SOURCE RECORDS:

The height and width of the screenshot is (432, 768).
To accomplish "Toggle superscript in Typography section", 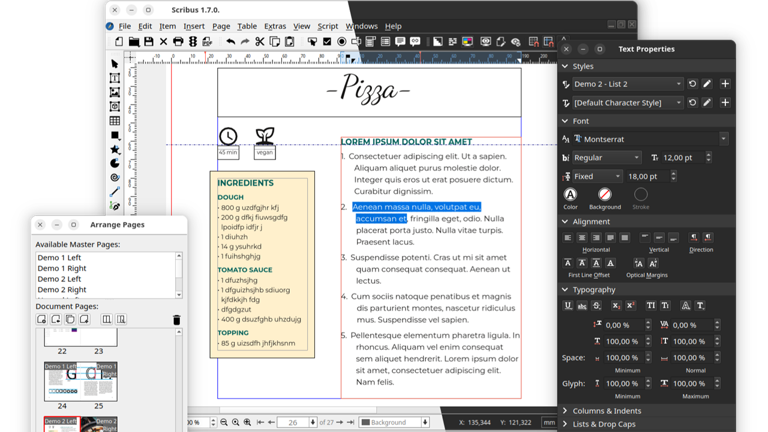I will click(631, 306).
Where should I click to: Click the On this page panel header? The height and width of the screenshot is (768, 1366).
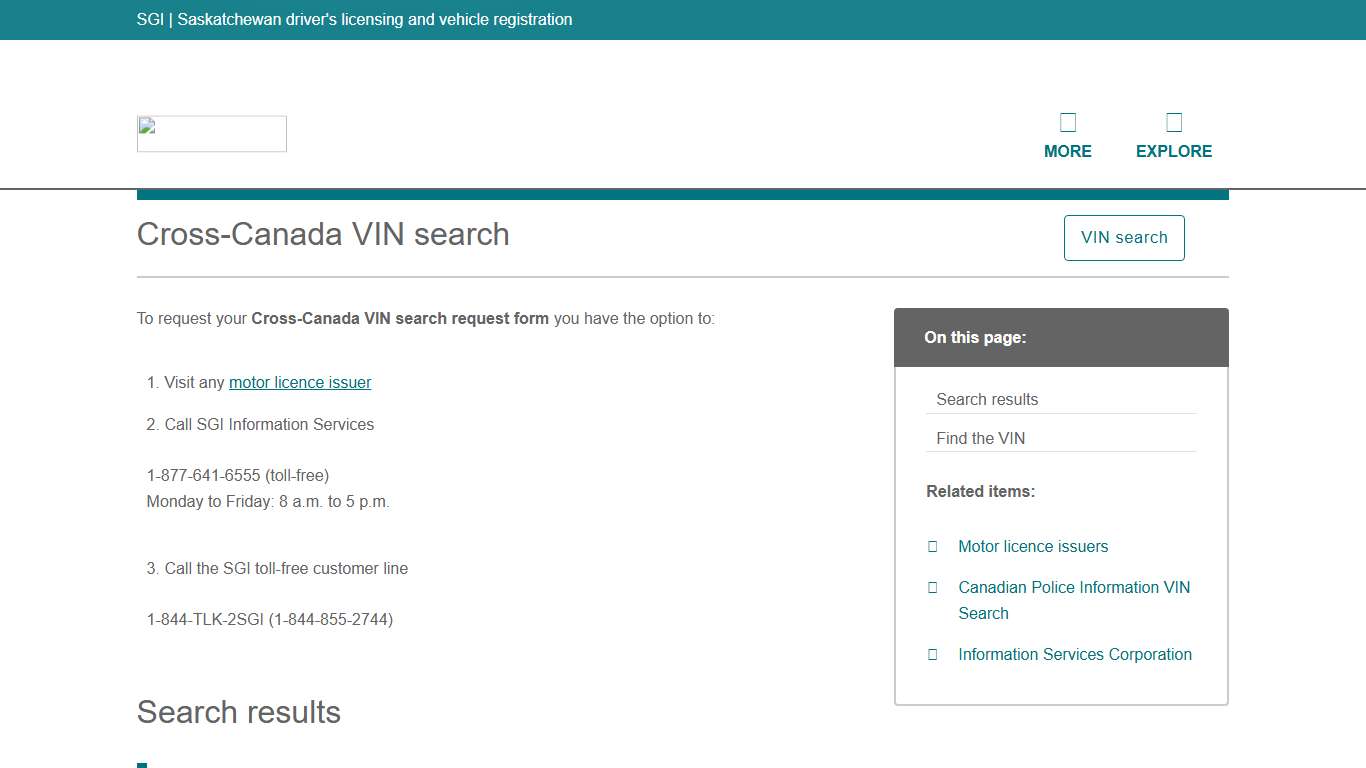click(x=975, y=337)
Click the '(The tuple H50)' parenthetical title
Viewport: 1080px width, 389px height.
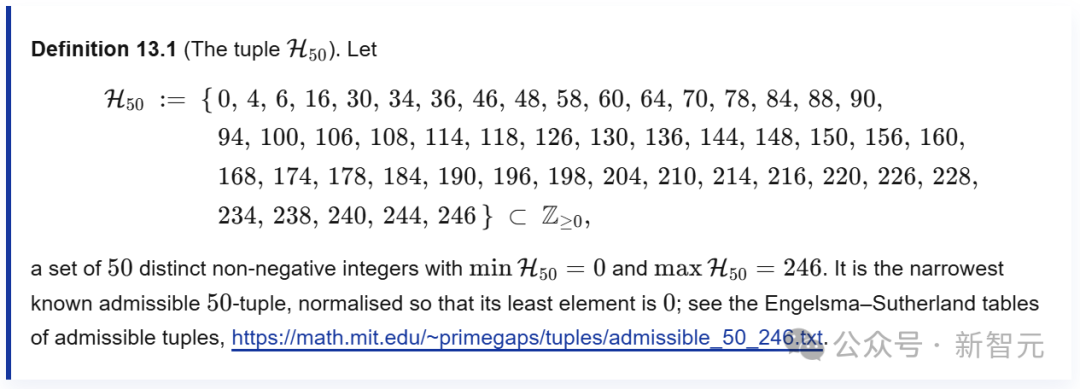click(262, 51)
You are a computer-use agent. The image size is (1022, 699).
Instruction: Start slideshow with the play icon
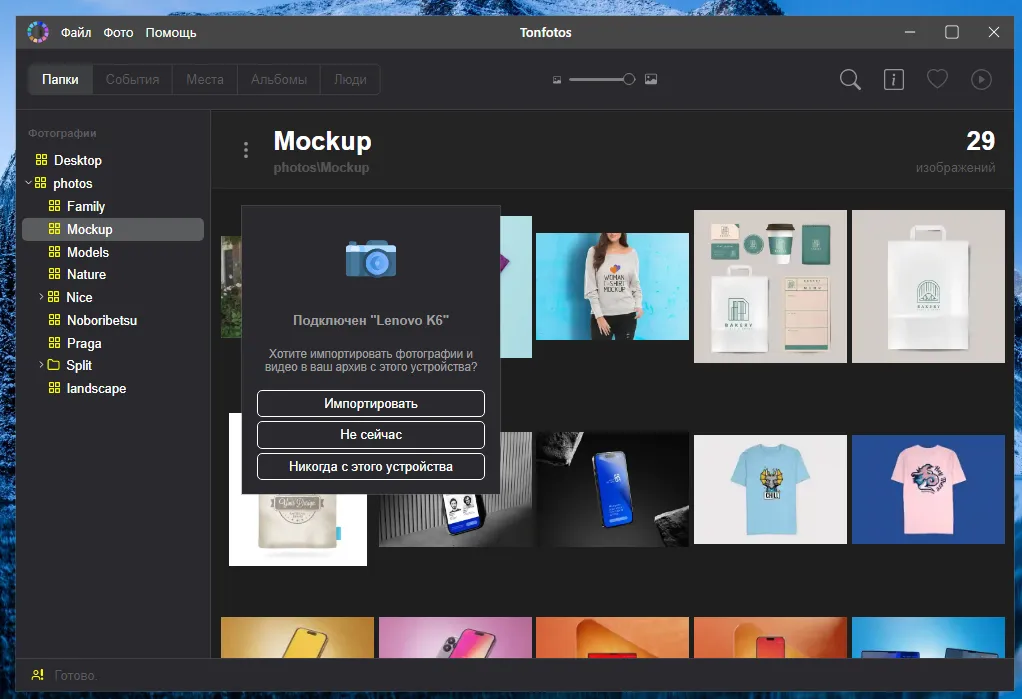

EXERCISE AIM: An exact copy of the lines from the line containing "You are a computer-use" through the final line of the listing, without pictures, is the expected result.

PROBLEM SOLUTION:
You are a computer-use agent. The image size is (1022, 699).
Instruction: Start slideshow with the play icon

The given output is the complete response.